DISCLAIMER: The information provided on our site does not, and is not intended to, constitute legal advice; instead, all information, content, and materials available on this site are for general educational and research purposes only. Readers should contact their attorney for any legal questions if you were a victim of ransomware or a cyber-attack.
You’ve come to this page because you’ve been hit by a ransomware attack and want to know what’s involved in reporting ransomware to the appropriate authorities. In addition to navigating the immediate response to the incident and exploring recovery options, you may be wondering: should I report a ransomware attack to law enforcement?
This article will outline the benefits of reporting a ransomware attack to law enforcement. We will break down how reporting cyber crime aids cyber crime investigations to prevent future attacks.
As a ransomware recovery service provider, we’ve seen firsthand how devastating ransomware attacks can be for businesses. We have helped over 3,000 clients get back up and running after a ransomware attack. We are committed to finding the right ransomware recovery and prevention solution for you.

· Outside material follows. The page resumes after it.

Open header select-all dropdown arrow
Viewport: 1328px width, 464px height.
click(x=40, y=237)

The FBI strongly encourages all ransomware victims to report an attack; we agree with that stance.
However, the unfortunate reality is that many ransomware attacks go unreported, making it difficult for law enforcement to track the attacks and prosecute the cyber criminals who perpetrate them.

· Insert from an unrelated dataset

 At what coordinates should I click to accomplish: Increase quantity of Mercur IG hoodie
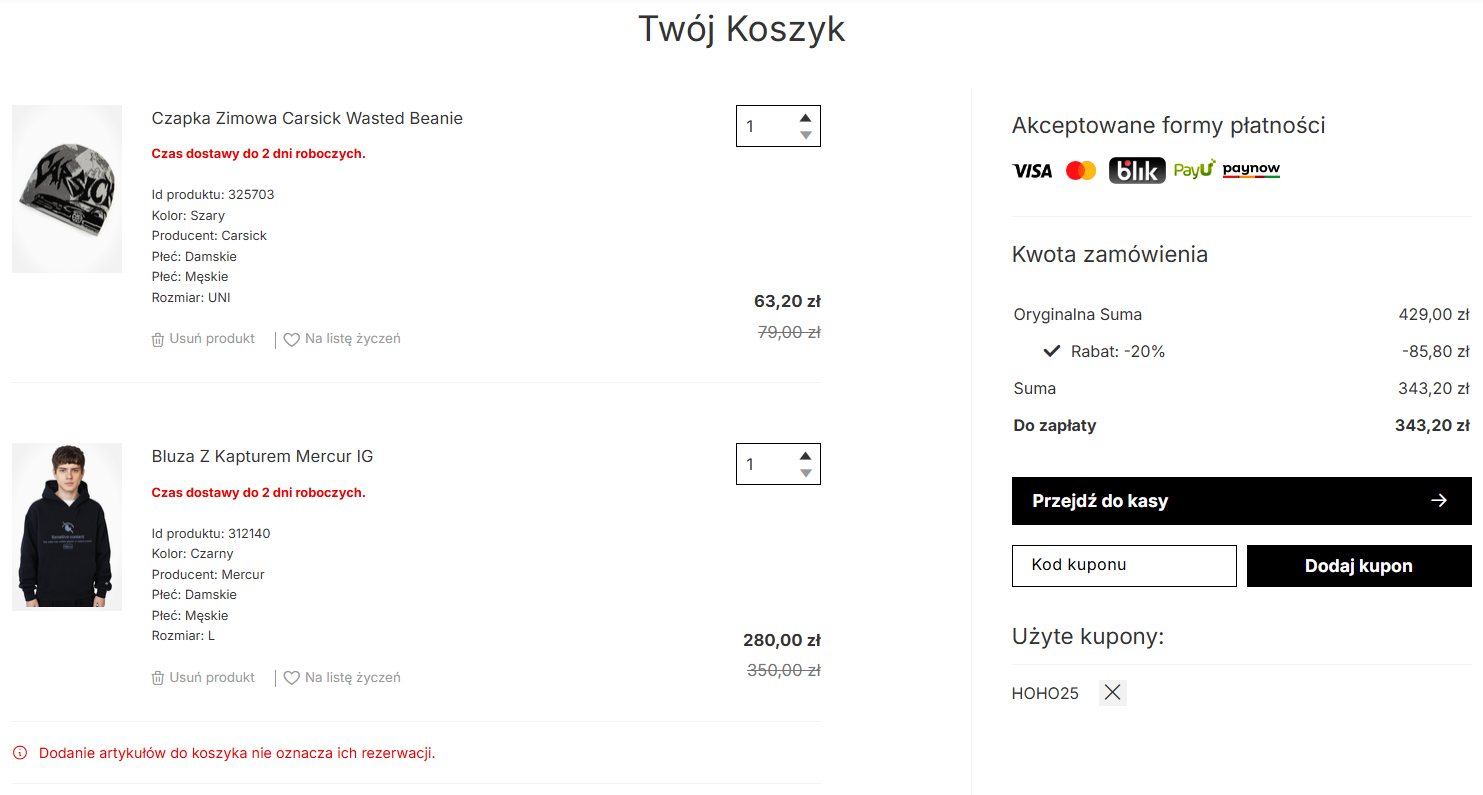(x=805, y=455)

The first step to combating the growing ransomware crisis is to spread awareness about the threat.
Together with Fmr. FBI Special Agent Patrick Gray of the Computer Crimes Squad, we created Operation Cyber Aware, a documentary encouraging people to #GetCyberSerious and protect themselves from ransomware before it’s too late.
Another way to help improve the security landscape overall for the future is through reporting ransomware to law enforcement. The FBI releases flash bulletins with information they collect on how specific ransomware is being distributed. This helps you and other businesses understand what needs to be implemented to secure your network after a ransomware attack and can prevent future attacks from crippling your business.
The threat of ransomware is not just a passing fad and law enforcement needs your help. Ransomware is continually evolving to capitalize on any and every security vulnerability in your organization.
Reporting your ransomware incident to authorities for tracking and investigation can help other potential victims or even yourself. If authorities are able to find the perpetrator of the ransomware attack, they can seize the servers and release the decryption keys to the public for free.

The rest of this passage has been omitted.